Ils restèrent un long moment silencieux. Michel avait ramassé un caillou et plantait à petits coups mesurés une branchette fichée en terre.

— Alors, je pars demain…

— Demain ?

— Oui.

— Eh bien, dis donc, ça s’est décidé vite !

— Oui, ça s’est décidé vite !

— Pourquoi ça ?

— Parce que,… parce que maman ne veut pas que je… qu’on soit amis, nous deux.

— Elle ne veut pas ?

— Non, elle ne veut pas.

— Pourquoi faire ?

— Je ne sais pas, mais elle ne veut pas.

— Bon !

— C’est pour cela que je suis venue te dire bonjour.

Elle ne faisait pas mine de partir. Insensiblement, au contraire, elle s’était encore rapprochée. Sa tête était maintenant tout près de l’épaule de Michel et l’odeur de ses cheveux lui montait au visage.

Elle tourna délibérément la tête, le cou tendu, ses yeux cherchant ceux de son ami.
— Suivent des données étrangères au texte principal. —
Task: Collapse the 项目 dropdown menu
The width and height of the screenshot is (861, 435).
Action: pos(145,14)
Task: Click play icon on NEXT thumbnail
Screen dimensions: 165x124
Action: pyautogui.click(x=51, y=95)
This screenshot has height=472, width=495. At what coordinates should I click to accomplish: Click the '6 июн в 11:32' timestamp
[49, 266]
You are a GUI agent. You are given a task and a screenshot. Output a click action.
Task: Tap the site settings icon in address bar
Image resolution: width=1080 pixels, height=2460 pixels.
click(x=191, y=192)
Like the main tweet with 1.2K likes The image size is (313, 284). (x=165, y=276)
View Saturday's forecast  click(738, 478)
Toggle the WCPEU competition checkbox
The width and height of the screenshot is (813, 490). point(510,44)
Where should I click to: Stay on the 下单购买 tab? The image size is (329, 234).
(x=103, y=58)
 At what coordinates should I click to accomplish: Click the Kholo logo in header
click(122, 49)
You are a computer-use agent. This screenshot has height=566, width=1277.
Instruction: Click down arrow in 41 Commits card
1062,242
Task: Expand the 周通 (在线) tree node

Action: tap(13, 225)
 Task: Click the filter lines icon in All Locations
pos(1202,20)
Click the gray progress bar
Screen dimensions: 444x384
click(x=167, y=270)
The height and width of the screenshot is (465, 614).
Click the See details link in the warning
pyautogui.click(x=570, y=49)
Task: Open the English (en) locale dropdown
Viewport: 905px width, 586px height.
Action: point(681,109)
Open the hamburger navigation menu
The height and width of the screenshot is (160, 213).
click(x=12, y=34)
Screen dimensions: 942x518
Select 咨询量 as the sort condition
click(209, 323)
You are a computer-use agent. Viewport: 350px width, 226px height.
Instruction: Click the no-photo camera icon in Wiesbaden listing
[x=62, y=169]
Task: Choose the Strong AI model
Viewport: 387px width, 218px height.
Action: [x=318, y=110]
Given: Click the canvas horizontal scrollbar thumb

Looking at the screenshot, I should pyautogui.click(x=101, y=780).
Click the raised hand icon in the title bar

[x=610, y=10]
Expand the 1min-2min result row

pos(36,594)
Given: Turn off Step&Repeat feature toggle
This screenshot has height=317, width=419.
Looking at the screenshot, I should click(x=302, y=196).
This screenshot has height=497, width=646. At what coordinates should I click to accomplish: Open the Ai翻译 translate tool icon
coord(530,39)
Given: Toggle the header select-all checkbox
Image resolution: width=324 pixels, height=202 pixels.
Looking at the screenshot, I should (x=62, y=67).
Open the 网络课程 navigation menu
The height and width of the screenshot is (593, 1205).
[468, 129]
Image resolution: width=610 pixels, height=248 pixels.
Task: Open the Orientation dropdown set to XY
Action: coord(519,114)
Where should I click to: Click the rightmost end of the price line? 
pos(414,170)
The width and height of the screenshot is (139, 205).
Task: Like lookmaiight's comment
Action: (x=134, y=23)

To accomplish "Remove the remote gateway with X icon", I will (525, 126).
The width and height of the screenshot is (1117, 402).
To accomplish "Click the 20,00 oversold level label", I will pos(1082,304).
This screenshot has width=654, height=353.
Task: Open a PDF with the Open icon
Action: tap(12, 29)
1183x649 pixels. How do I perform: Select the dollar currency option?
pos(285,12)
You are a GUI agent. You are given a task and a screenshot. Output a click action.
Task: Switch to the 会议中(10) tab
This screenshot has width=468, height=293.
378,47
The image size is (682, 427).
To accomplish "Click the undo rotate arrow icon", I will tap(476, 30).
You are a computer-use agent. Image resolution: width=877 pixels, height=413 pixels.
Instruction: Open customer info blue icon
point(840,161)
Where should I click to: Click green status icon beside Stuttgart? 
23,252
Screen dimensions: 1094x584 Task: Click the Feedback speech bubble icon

Celui-ci vit près des siennes les lèvres qui, ayant fait la moitié du chemin, attendaient.

— Tu pourrais au moins m’embrasser, Michel, pour la dernière fois que…

Il hésitait encore, obstiné ; mais ce fut soudain comme si quelque chose l’eut impérieusement poussé entre les épaules. Violemment, maladroitement, il lui donna un baiser.

Il se releva aussitôt, les yeux méchants, honteux d’avoir cédé à la tendresse. Il s’essuyait la bouche de la main comme pour effacer le goût brûlant de la caresse.

— Bonjour, dit-il durement.

Marie-Claire ne dit rien. Elle le regarda fixement, les paupières battantes. Puis soulevant du bras la tenture des branches, elle baissa la tête et disparut.